--- Begin ---

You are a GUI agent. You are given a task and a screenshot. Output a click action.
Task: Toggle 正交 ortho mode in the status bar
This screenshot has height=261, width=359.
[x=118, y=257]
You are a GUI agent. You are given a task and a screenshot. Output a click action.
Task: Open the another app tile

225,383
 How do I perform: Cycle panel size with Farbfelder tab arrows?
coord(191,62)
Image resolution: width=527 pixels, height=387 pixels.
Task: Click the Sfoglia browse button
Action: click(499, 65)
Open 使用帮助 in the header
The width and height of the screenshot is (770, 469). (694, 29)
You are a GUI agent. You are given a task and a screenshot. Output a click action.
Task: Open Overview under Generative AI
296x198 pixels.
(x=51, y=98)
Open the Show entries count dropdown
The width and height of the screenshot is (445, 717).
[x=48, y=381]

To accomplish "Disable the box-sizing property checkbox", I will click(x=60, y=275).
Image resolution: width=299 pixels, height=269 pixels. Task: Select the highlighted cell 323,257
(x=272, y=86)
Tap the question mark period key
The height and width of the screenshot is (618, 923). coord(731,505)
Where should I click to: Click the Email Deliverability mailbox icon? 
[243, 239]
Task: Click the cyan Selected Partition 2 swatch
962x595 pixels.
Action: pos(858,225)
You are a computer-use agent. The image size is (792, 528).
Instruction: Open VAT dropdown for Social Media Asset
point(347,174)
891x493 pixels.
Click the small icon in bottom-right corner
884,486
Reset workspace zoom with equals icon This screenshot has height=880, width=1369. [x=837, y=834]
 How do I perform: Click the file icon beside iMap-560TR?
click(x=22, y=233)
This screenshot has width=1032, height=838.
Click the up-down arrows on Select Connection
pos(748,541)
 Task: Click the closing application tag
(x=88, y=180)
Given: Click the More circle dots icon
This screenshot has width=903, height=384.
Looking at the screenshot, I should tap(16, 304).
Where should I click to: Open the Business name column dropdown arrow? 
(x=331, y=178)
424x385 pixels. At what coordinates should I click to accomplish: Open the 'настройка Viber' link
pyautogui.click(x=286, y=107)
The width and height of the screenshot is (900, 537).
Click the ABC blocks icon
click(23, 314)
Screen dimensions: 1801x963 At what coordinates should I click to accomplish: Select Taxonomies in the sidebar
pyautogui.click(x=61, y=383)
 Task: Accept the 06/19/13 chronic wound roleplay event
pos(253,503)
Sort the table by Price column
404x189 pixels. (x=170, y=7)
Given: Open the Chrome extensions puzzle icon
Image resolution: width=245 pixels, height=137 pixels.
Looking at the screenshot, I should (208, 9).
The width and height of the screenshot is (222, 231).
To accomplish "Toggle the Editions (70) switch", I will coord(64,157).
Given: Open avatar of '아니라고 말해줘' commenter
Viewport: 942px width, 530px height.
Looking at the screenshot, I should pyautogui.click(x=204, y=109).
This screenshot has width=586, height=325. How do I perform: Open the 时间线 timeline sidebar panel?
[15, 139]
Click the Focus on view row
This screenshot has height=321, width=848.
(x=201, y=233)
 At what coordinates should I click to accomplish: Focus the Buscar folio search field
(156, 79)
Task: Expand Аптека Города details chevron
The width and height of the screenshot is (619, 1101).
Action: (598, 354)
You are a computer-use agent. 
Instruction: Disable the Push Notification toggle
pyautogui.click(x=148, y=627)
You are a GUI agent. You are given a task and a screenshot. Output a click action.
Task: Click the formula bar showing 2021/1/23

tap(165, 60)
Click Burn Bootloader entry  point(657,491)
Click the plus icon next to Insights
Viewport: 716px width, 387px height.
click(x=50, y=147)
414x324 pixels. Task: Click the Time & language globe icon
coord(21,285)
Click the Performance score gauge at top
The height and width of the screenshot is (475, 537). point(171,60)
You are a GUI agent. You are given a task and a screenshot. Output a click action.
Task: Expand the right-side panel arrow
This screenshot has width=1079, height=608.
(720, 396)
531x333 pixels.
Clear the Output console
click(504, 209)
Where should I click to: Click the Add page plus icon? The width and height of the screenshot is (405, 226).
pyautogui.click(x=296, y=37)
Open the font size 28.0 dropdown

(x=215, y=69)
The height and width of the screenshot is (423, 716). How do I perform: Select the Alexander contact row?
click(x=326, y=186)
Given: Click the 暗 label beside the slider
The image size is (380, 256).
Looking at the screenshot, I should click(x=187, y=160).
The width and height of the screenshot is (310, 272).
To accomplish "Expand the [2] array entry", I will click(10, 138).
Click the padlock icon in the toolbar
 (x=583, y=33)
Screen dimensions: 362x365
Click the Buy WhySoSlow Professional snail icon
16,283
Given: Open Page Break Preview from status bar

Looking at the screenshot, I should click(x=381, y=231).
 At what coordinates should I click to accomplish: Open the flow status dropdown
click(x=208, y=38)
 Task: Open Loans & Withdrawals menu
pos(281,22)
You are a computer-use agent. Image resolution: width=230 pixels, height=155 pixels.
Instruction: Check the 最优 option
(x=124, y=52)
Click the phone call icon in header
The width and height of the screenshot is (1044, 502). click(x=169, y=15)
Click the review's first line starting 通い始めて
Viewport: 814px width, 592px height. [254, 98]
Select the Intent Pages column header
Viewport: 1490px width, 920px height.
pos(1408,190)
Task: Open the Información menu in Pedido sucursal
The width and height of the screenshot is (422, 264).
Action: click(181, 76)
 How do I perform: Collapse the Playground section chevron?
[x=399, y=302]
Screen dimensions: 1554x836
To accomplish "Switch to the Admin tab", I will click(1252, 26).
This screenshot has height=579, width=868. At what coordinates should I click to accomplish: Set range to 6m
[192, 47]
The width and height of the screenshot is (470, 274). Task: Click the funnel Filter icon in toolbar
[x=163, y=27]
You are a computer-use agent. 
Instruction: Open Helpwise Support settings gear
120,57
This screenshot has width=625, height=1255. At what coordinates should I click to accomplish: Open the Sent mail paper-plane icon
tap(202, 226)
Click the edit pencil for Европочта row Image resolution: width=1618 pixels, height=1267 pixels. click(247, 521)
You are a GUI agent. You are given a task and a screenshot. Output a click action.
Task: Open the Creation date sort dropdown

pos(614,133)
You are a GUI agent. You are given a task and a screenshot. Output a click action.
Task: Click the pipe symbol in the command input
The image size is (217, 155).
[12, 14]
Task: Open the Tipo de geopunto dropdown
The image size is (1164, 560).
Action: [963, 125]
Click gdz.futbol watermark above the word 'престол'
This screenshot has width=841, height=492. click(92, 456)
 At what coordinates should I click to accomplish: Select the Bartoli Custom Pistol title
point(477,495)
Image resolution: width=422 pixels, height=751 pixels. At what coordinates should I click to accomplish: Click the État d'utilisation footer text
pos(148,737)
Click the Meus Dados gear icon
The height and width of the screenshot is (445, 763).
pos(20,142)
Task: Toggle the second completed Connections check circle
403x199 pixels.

--- End ---

Output the listing above verbatim, every line from the first through the last, with no changes.

Solution to this problem:
You are a GUI agent. You are given a task and a screenshot. Output a click action.
Task: Toggle 正交 ortho mode in the status bar
This screenshot has height=261, width=359.
[x=118, y=257]
You are a GUI agent. You are given a task and a screenshot. Output a click action.
Task: Open the another app tile

225,383
 How do I perform: Cycle panel size with Farbfelder tab arrows?
coord(191,62)
Image resolution: width=527 pixels, height=387 pixels.
Task: Click the Sfoglia browse button
Action: click(499, 65)
Open 使用帮助 in the header
The width and height of the screenshot is (770, 469). (694, 29)
You are a GUI agent. You are given a task and a screenshot. Output a click action.
Task: Open Overview under Generative AI
296x198 pixels.
(x=51, y=98)
Open the Show entries count dropdown
The width and height of the screenshot is (445, 717).
[x=48, y=381]

To accomplish "Disable the box-sizing property checkbox", I will click(x=60, y=275).
Image resolution: width=299 pixels, height=269 pixels. Task: Select the highlighted cell 323,257
(x=272, y=86)
Tap the question mark period key
The height and width of the screenshot is (618, 923). coord(731,505)
Where should I click to: Click the Email Deliverability mailbox icon? 
[243, 239]
Task: Click the cyan Selected Partition 2 swatch
962x595 pixels.
Action: pos(858,225)
You are a computer-use agent. The image size is (792, 528).
Instruction: Open VAT dropdown for Social Media Asset
point(347,174)
891x493 pixels.
Click the small icon in bottom-right corner
884,486
Reset workspace zoom with equals icon This screenshot has height=880, width=1369. [x=837, y=834]
 How do I perform: Click the file icon beside iMap-560TR?
click(x=22, y=233)
This screenshot has width=1032, height=838.
Click the up-down arrows on Select Connection
pos(748,541)
 Task: Click the closing application tag
(x=88, y=180)
Given: Click the More circle dots icon
This screenshot has width=903, height=384.
Looking at the screenshot, I should tap(16, 304).
Where should I click to: Open the Business name column dropdown arrow? 
(x=331, y=178)
424x385 pixels. At what coordinates should I click to accomplish: Open the 'настройка Viber' link
pyautogui.click(x=286, y=107)
The width and height of the screenshot is (900, 537).
Click the ABC blocks icon
click(23, 314)
Screen dimensions: 1801x963 At what coordinates should I click to accomplish: Select Taxonomies in the sidebar
pyautogui.click(x=61, y=383)
 Task: Accept the 06/19/13 chronic wound roleplay event
pos(253,503)
Sort the table by Price column
404x189 pixels. (x=170, y=7)
Given: Open the Chrome extensions puzzle icon
Image resolution: width=245 pixels, height=137 pixels.
Looking at the screenshot, I should (208, 9).
The width and height of the screenshot is (222, 231).
To accomplish "Toggle the Editions (70) switch", I will coord(64,157).
Given: Open avatar of '아니라고 말해줘' commenter
Viewport: 942px width, 530px height.
Looking at the screenshot, I should pyautogui.click(x=204, y=109).
This screenshot has width=586, height=325. How do I perform: Open the 时间线 timeline sidebar panel?
[15, 139]
Click the Focus on view row
This screenshot has height=321, width=848.
(x=201, y=233)
 At what coordinates should I click to accomplish: Focus the Buscar folio search field
(156, 79)
Task: Expand Аптека Города details chevron
The width and height of the screenshot is (619, 1101).
Action: (598, 354)
You are a computer-use agent. 
Instruction: Disable the Push Notification toggle
pyautogui.click(x=148, y=627)
You are a GUI agent. You are given a task and a screenshot. Output a click action.
Task: Click the formula bar showing 2021/1/23

tap(165, 60)
Click Burn Bootloader entry  point(657,491)
Click the plus icon next to Insights
Viewport: 716px width, 387px height.
click(x=50, y=147)
414x324 pixels. Task: Click the Time & language globe icon
coord(21,285)
Click the Performance score gauge at top
The height and width of the screenshot is (475, 537). point(171,60)
You are a GUI agent. You are given a task and a screenshot. Output a click action.
Task: Expand the right-side panel arrow
This screenshot has width=1079, height=608.
(720, 396)
531x333 pixels.
Clear the Output console
click(504, 209)
Where should I click to: Click the Add page plus icon? The width and height of the screenshot is (405, 226).
pyautogui.click(x=296, y=37)
Open the font size 28.0 dropdown

(x=215, y=69)
The height and width of the screenshot is (423, 716). How do I perform: Select the Alexander contact row?
click(x=326, y=186)
Given: Click the 暗 label beside the slider
The image size is (380, 256).
Looking at the screenshot, I should click(x=187, y=160).
The width and height of the screenshot is (310, 272).
To accomplish "Expand the [2] array entry", I will click(10, 138).
Click the padlock icon in the toolbar
 (x=583, y=33)
Screen dimensions: 362x365
Click the Buy WhySoSlow Professional snail icon
16,283
Given: Open Page Break Preview from status bar

Looking at the screenshot, I should click(x=381, y=231).
 At what coordinates should I click to accomplish: Open the flow status dropdown
click(x=208, y=38)
 Task: Open Loans & Withdrawals menu
pos(281,22)
You are a computer-use agent. Image resolution: width=230 pixels, height=155 pixels.
Instruction: Check the 最优 option
(x=124, y=52)
Click the phone call icon in header
The width and height of the screenshot is (1044, 502). click(x=169, y=15)
Click the review's first line starting 通い始めて
Viewport: 814px width, 592px height. [254, 98]
Select the Intent Pages column header
Viewport: 1490px width, 920px height.
pos(1408,190)
Task: Open the Información menu in Pedido sucursal
The width and height of the screenshot is (422, 264).
Action: click(181, 76)
 How do I perform: Collapse the Playground section chevron?
[x=399, y=302]
Screen dimensions: 1554x836
To accomplish "Switch to the Admin tab", I will click(1252, 26).
This screenshot has height=579, width=868. At what coordinates should I click to accomplish: Set range to 6m
[192, 47]
The width and height of the screenshot is (470, 274). Task: Click the funnel Filter icon in toolbar
[x=163, y=27]
You are a computer-use agent. 
Instruction: Open Helpwise Support settings gear
120,57
This screenshot has width=625, height=1255. At what coordinates should I click to accomplish: Open the Sent mail paper-plane icon
tap(202, 226)
Click the edit pencil for Европочта row Image resolution: width=1618 pixels, height=1267 pixels. click(247, 521)
You are a GUI agent. You are given a task and a screenshot. Output a click action.
Task: Open the Creation date sort dropdown

pos(614,133)
You are a GUI agent. You are given a task and a screenshot. Output a click action.
Task: Click the pipe symbol in the command input
The image size is (217, 155).
[12, 14]
Task: Open the Tipo de geopunto dropdown
The image size is (1164, 560).
Action: [963, 125]
Click gdz.futbol watermark above the word 'престол'
This screenshot has width=841, height=492. click(92, 456)
 At what coordinates should I click to accomplish: Select the Bartoli Custom Pistol title
point(477,495)
Image resolution: width=422 pixels, height=751 pixels. At what coordinates should I click to accomplish: Click the État d'utilisation footer text
pos(148,737)
Click the Meus Dados gear icon
The height and width of the screenshot is (445, 763).
pos(20,142)
Task: Toggle the second completed Connections check circle
403x199 pixels.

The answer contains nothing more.